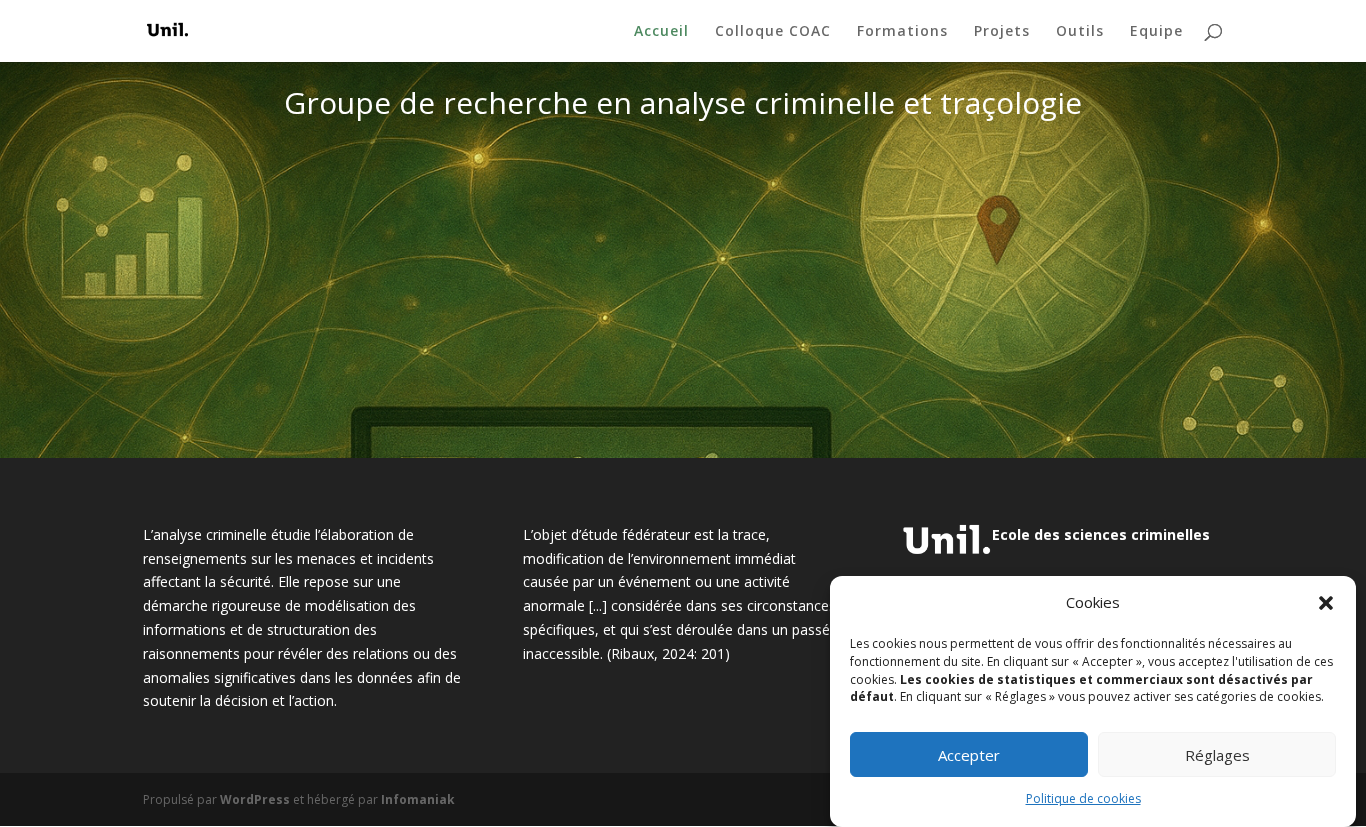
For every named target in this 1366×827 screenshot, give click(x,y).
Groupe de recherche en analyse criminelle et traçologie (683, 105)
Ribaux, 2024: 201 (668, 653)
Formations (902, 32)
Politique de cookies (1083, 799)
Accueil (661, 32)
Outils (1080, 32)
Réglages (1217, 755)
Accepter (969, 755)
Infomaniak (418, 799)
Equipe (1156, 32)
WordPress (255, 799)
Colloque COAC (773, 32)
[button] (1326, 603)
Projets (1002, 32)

▬▬▬▬▬▬▬▬▬▬

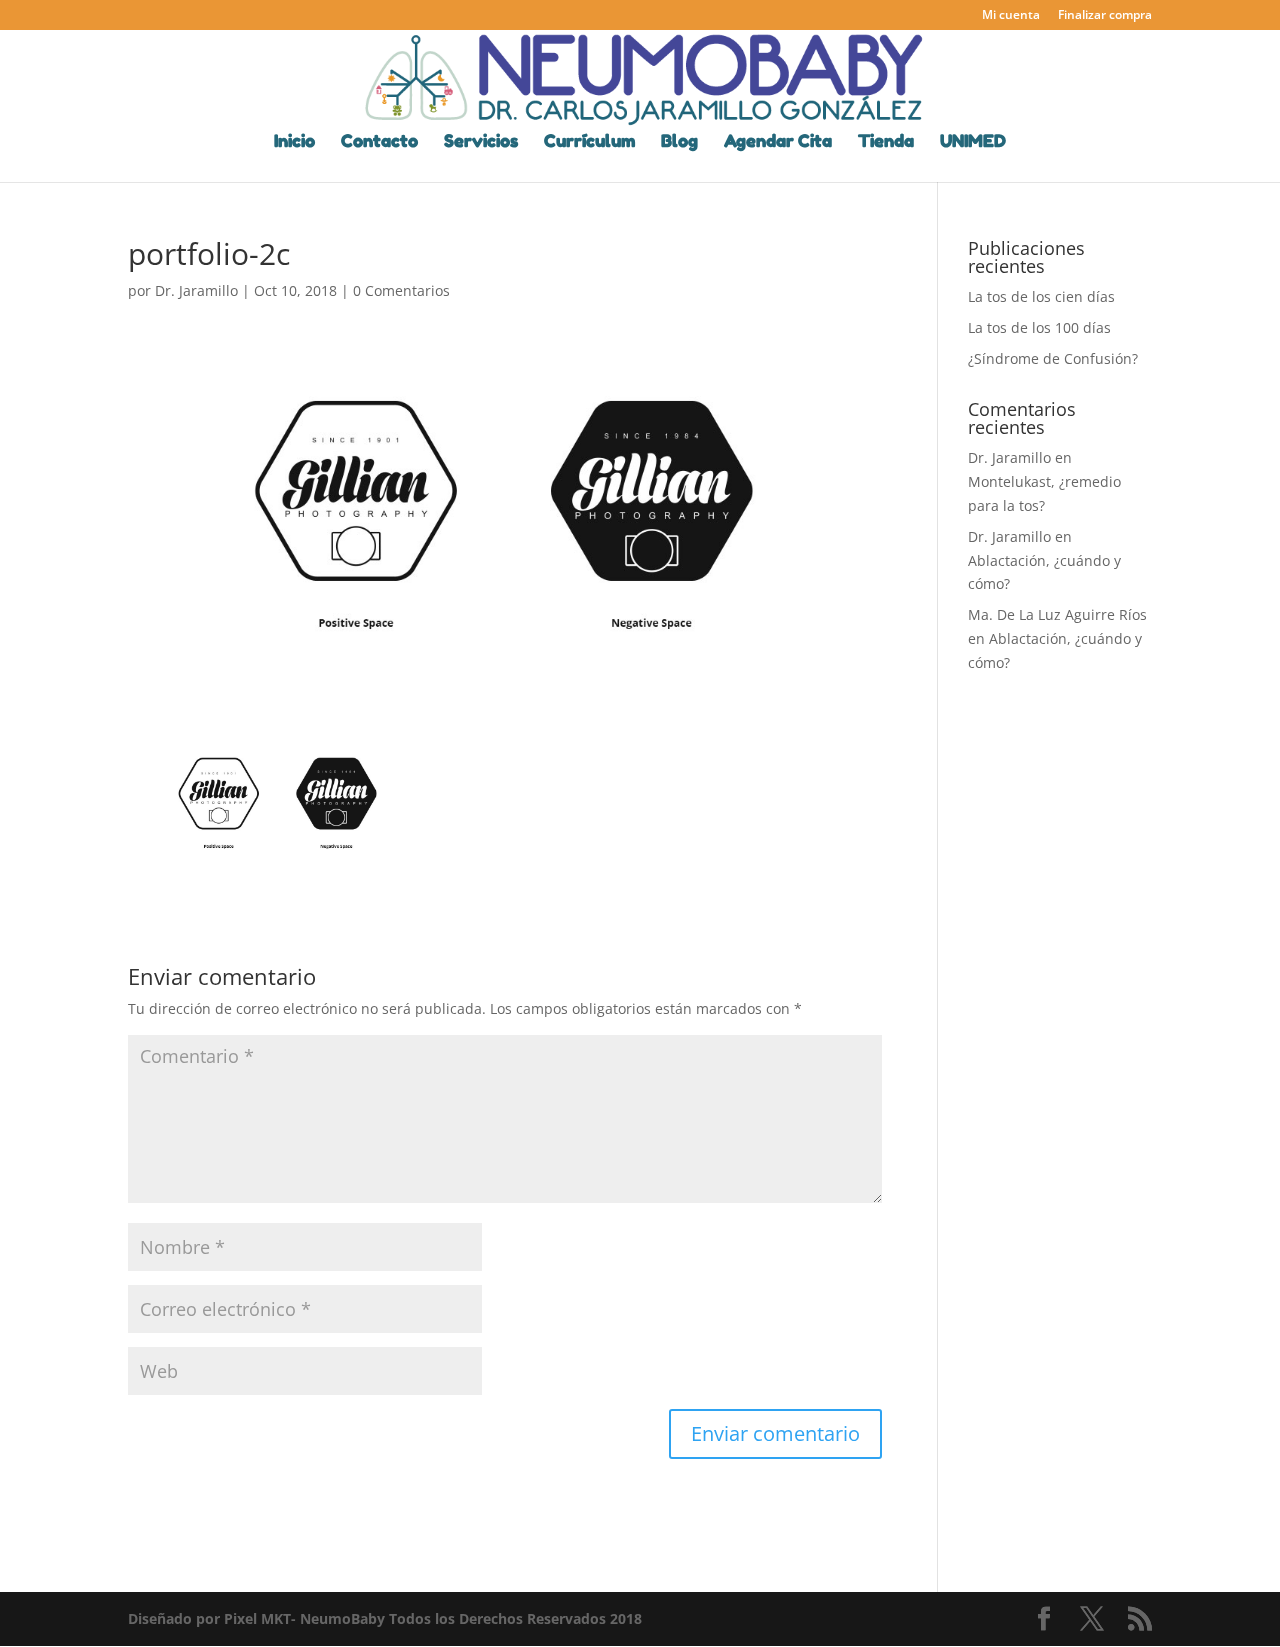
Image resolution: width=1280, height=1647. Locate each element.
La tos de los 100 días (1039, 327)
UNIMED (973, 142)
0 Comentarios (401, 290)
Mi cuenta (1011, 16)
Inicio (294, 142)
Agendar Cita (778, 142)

▬▬▬▬▬▬▬▬▬▬

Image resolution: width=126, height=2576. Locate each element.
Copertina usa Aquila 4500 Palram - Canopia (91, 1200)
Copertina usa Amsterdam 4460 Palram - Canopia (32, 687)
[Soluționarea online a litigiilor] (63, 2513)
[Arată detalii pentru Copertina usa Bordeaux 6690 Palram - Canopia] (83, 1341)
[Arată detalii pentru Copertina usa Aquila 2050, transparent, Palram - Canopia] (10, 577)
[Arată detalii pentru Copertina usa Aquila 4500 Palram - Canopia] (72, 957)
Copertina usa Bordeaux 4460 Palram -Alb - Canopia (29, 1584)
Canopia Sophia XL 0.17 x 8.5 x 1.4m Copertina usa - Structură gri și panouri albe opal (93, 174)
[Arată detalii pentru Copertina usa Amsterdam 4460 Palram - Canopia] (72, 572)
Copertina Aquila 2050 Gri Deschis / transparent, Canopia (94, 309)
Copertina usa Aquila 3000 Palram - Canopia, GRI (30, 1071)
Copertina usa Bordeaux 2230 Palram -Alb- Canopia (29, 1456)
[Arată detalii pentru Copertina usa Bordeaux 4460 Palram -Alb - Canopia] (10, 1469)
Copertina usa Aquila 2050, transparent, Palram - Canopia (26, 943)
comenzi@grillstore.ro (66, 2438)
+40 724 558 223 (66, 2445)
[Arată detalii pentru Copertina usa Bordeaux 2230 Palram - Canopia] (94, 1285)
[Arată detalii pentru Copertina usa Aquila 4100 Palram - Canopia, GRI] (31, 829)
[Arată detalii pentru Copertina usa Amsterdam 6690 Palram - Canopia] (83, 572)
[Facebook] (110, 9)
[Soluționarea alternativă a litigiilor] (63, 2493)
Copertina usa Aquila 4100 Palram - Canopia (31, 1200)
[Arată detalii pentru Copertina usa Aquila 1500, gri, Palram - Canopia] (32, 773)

▬▬▬▬▬▬▬▬▬▬

What needs to be done
Beginning at the line above with "Accueil (661, 32)" and finishing at the line with "Projets (1002, 32)", return each line exactly and return nothing else.

Written solution
Accueil (661, 32)
Outils (1080, 32)
Réglages (1217, 755)
Accepter (969, 755)
Infomaniak (418, 799)
Equipe (1156, 32)
WordPress (255, 799)
Colloque COAC (773, 32)
[button] (1326, 603)
Projets (1002, 32)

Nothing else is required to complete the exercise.